- WHAT YOU HAVE TO DO -
Repeat the listing word for word. No pictures belong in the copy.

--*--

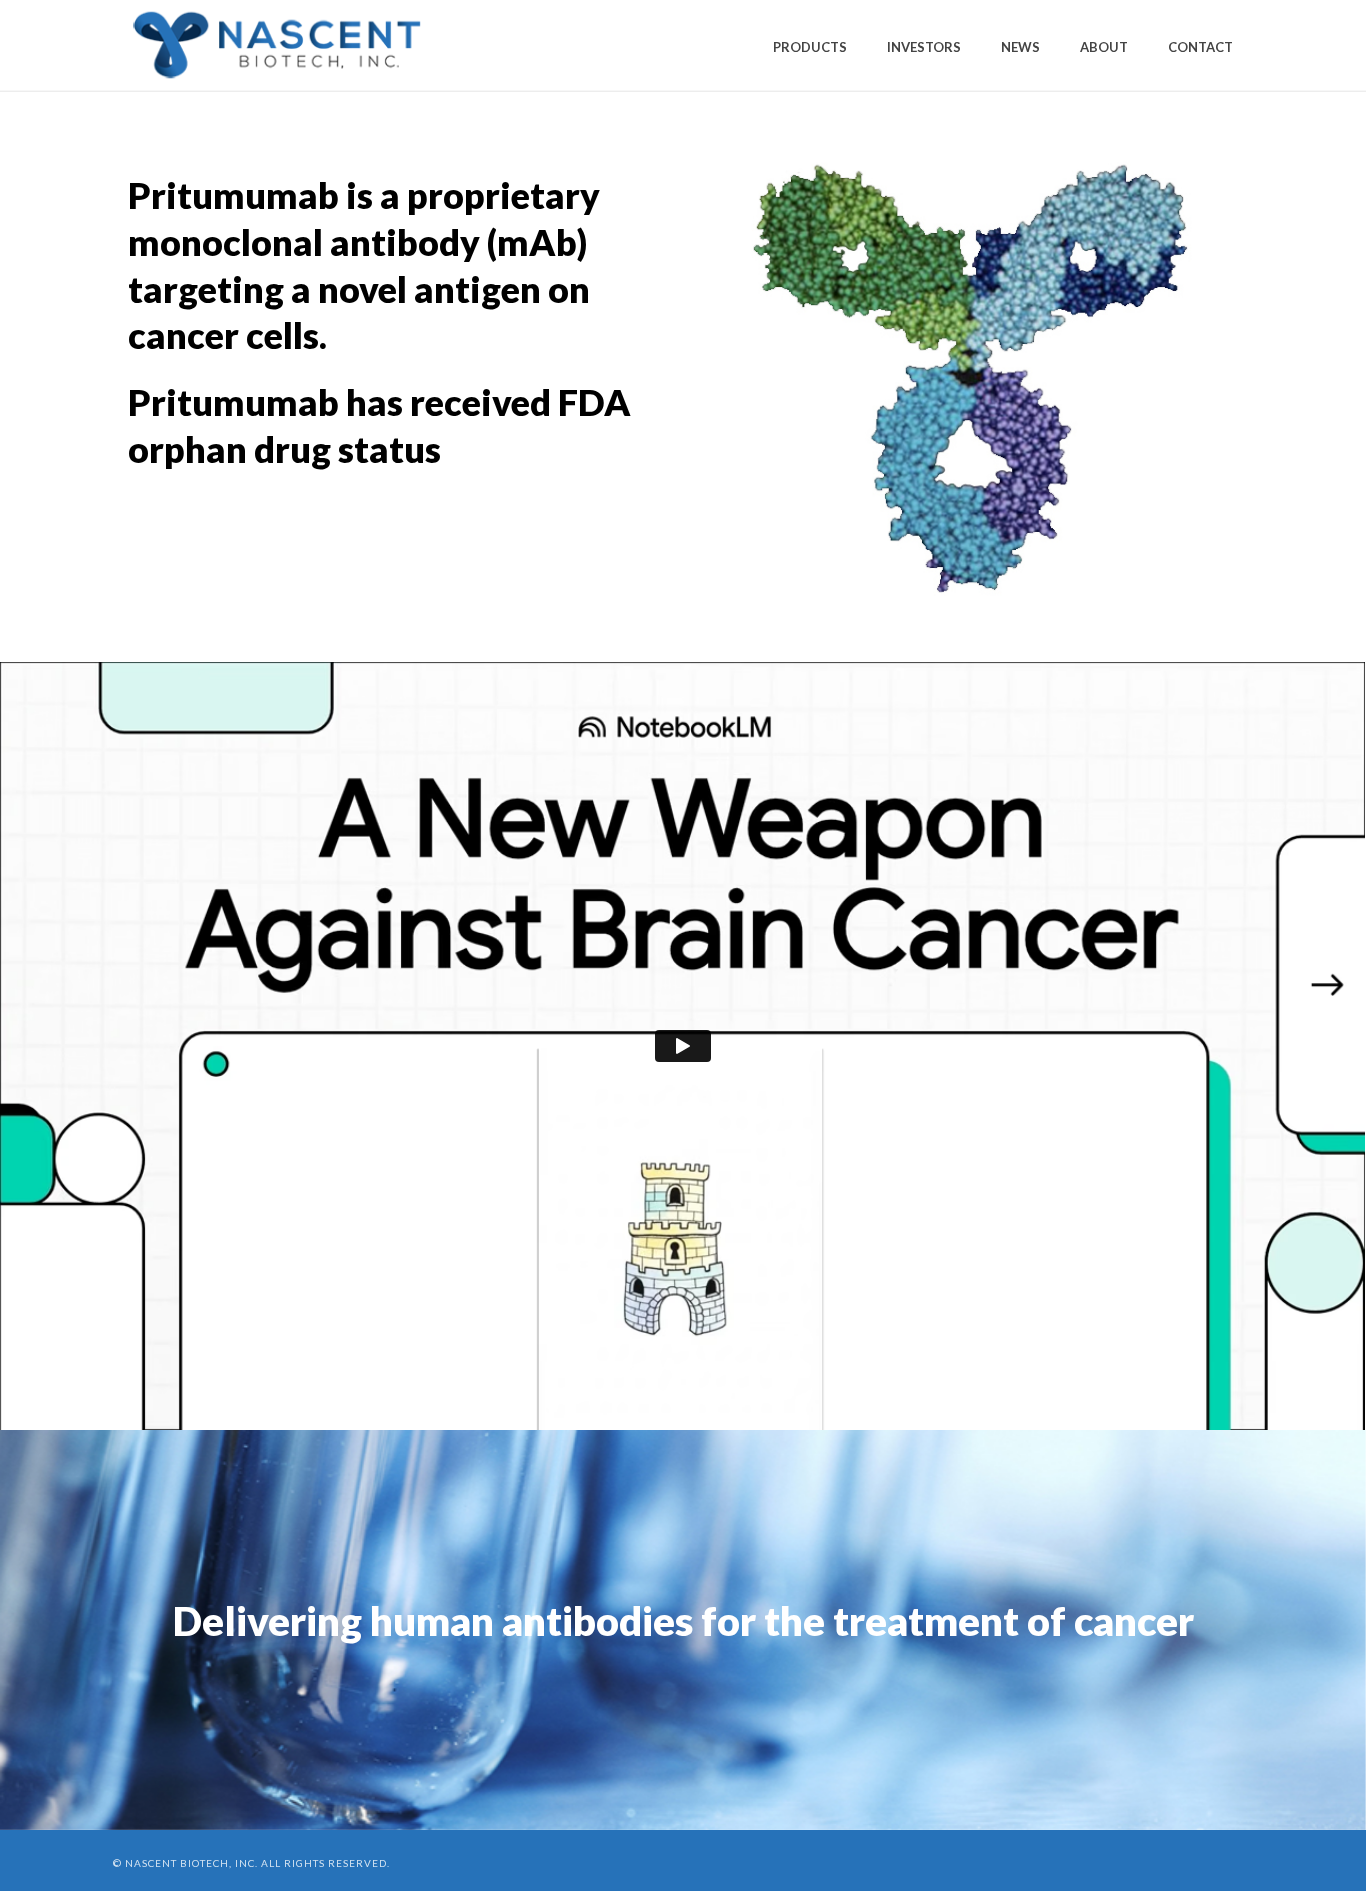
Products (810, 47)
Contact (1200, 47)
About (1104, 47)
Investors (924, 47)
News (1020, 47)
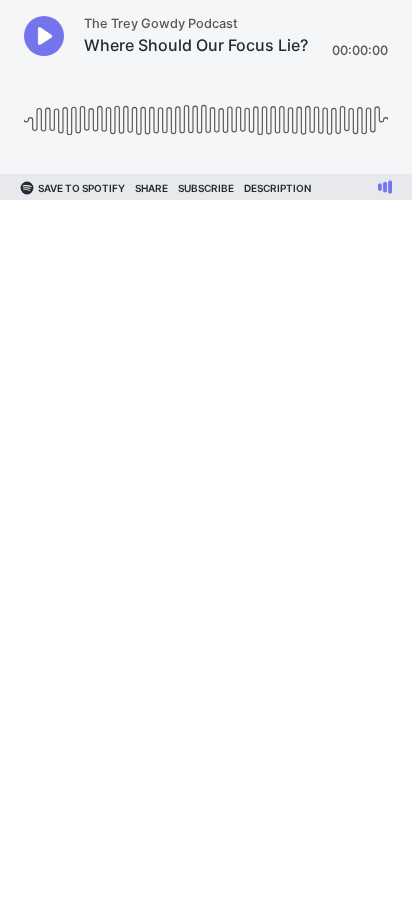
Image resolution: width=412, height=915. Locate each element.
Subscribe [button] (206, 188)
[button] (44, 36)
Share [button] (151, 188)
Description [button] (277, 188)
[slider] (206, 112)
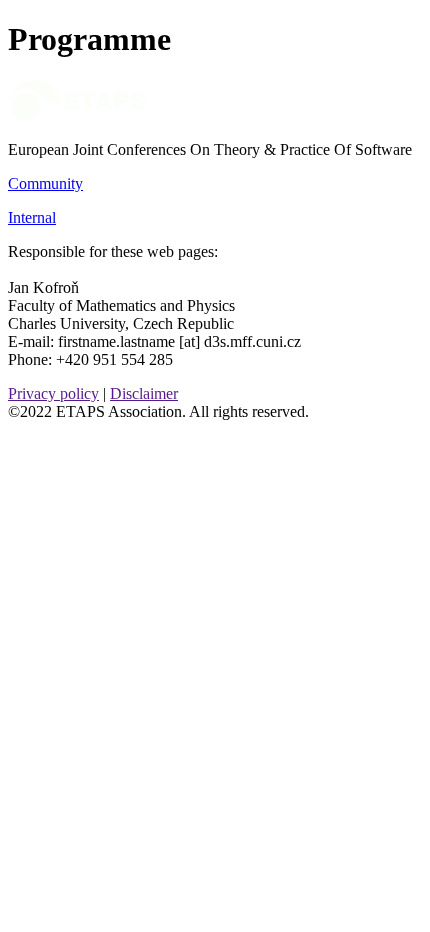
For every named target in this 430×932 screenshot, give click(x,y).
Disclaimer (144, 393)
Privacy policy (53, 393)
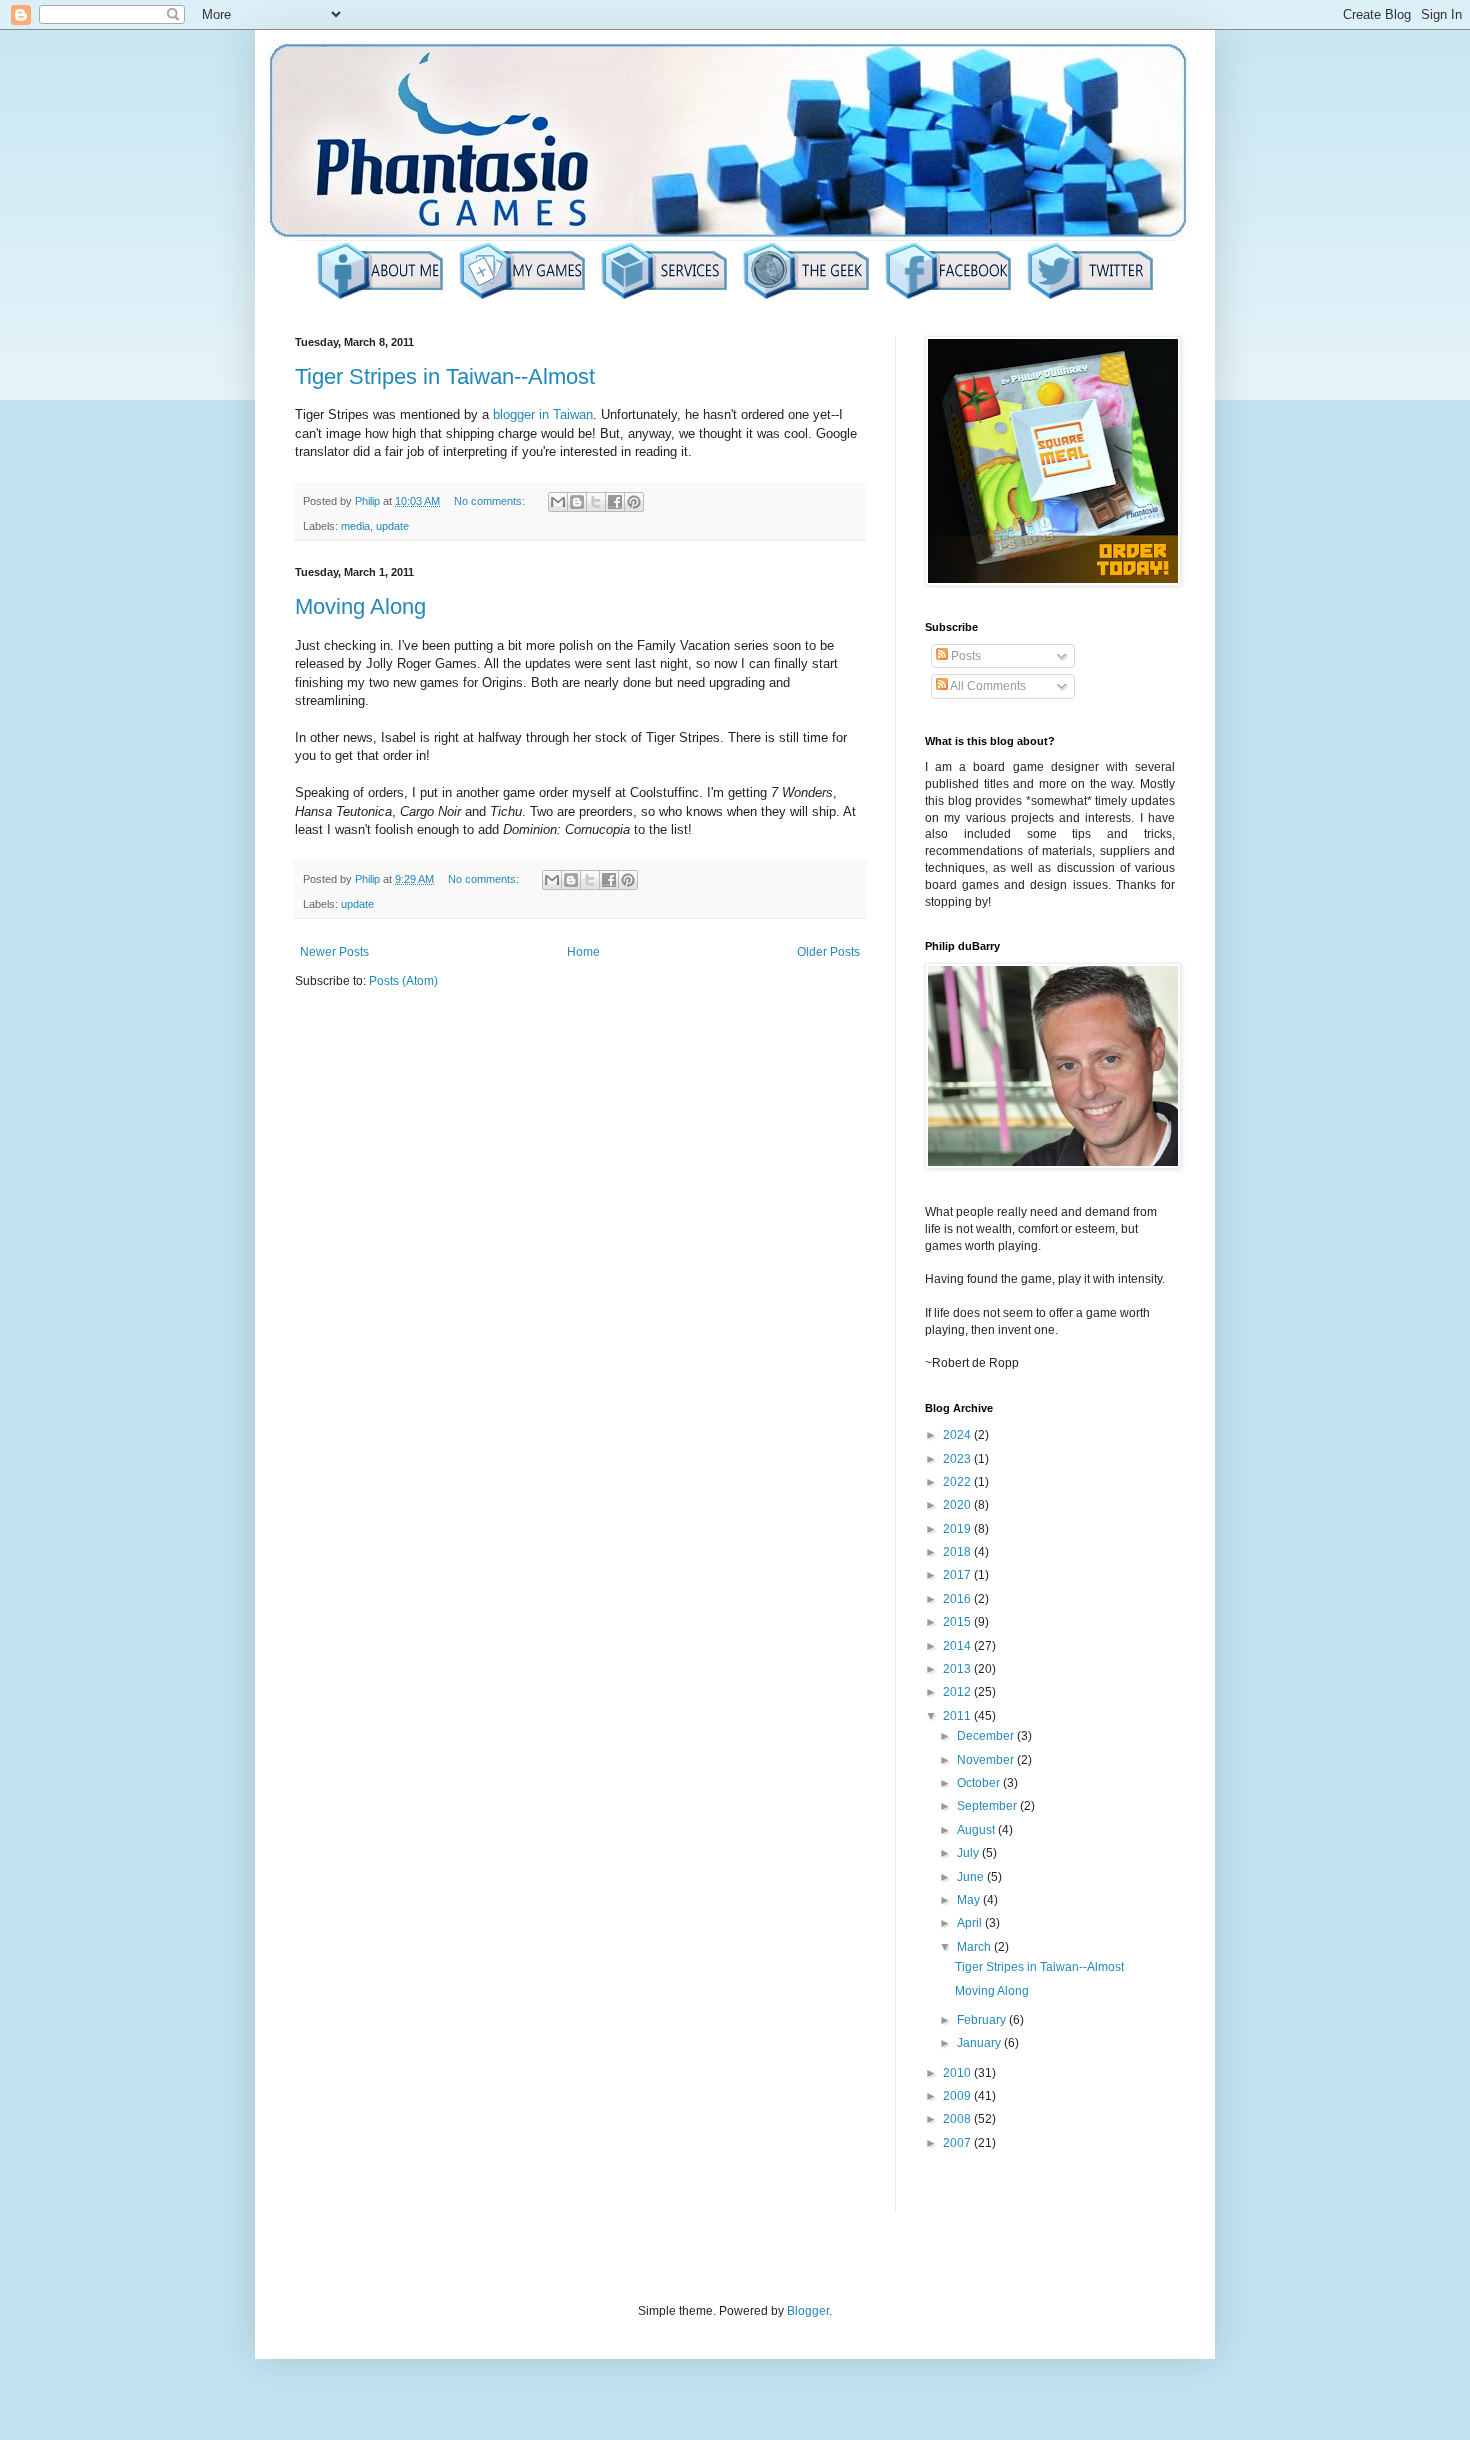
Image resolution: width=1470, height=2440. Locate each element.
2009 (958, 2096)
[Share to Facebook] (615, 502)
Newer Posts (334, 952)
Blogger (808, 2311)
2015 (958, 1622)
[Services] (664, 297)
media (355, 526)
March (975, 1947)
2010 (958, 2073)
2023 (958, 1459)
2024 (958, 1435)
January (980, 2043)
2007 (958, 2143)
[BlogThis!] (577, 502)
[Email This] (558, 502)
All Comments (987, 686)
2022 (958, 1482)
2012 (958, 1692)
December (987, 1736)
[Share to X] (596, 502)
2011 (958, 1716)
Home (583, 952)
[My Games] (522, 297)
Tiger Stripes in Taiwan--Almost (445, 376)
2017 (958, 1575)
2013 (958, 1669)
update (392, 526)
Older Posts (828, 952)
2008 (958, 2119)
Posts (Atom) (403, 981)
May (970, 1900)
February (983, 2020)
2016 (958, 1599)
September (988, 1806)
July (969, 1853)
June (972, 1877)
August (977, 1830)
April (971, 1923)
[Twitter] (1090, 297)
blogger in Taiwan (543, 414)
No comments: (491, 501)
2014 (958, 1646)
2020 (958, 1505)
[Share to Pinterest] (634, 502)
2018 (958, 1552)
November (987, 1760)
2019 (958, 1529)
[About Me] (380, 297)
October (980, 1783)
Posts (964, 656)
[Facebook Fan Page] (948, 297)
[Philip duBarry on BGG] (806, 297)
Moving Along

--*--

- OUTPUT BELOW -
Products (810, 47)
Contact (1200, 47)
About (1104, 47)
Investors (924, 47)
News (1020, 47)
Image resolution: width=412, height=915. Locate each element.
Subscribe [button] (206, 188)
[button] (44, 36)
Share [button] (151, 188)
Description [button] (277, 188)
[slider] (206, 112)
For every named target in this 430×932 screenshot, give click(x,y).
Disclaimer (144, 393)
Privacy policy (53, 393)
Image resolution: width=1470, height=2440. Locate each element.
2009 (958, 2096)
[Share to Facebook] (615, 502)
Newer Posts (334, 952)
Blogger (808, 2311)
2015 (958, 1622)
[Services] (664, 297)
media (355, 526)
March (975, 1947)
2010 (958, 2073)
2023 (958, 1459)
2024 (958, 1435)
January (980, 2043)
2007 (958, 2143)
[BlogThis!] (577, 502)
[Email This] (558, 502)
All Comments (987, 686)
2022 (958, 1482)
2012 (958, 1692)
December (987, 1736)
[Share to X] (596, 502)
2011 (958, 1716)
Home (583, 952)
[My Games] (522, 297)
Tiger Stripes in Taiwan--Almost (445, 376)
2017 (958, 1575)
2013 (958, 1669)
update (392, 526)
Older Posts (828, 952)
2008 (958, 2119)
Posts (Atom) (403, 981)
May (970, 1900)
February (983, 2020)
2016 (958, 1599)
September (988, 1806)
July (969, 1853)
June (972, 1877)
August (977, 1830)
April (971, 1923)
[Twitter] (1090, 297)
blogger in Taiwan (543, 414)
No comments: (491, 501)
2014 (958, 1646)
2020 (958, 1505)
[Share to Pinterest] (634, 502)
2018 (958, 1552)
November (987, 1760)
2019 (958, 1529)
[About Me] (380, 297)
October (980, 1783)
Posts (964, 656)
[Facebook Fan Page] (948, 297)
[Philip duBarry on BGG] (806, 297)
Moving Along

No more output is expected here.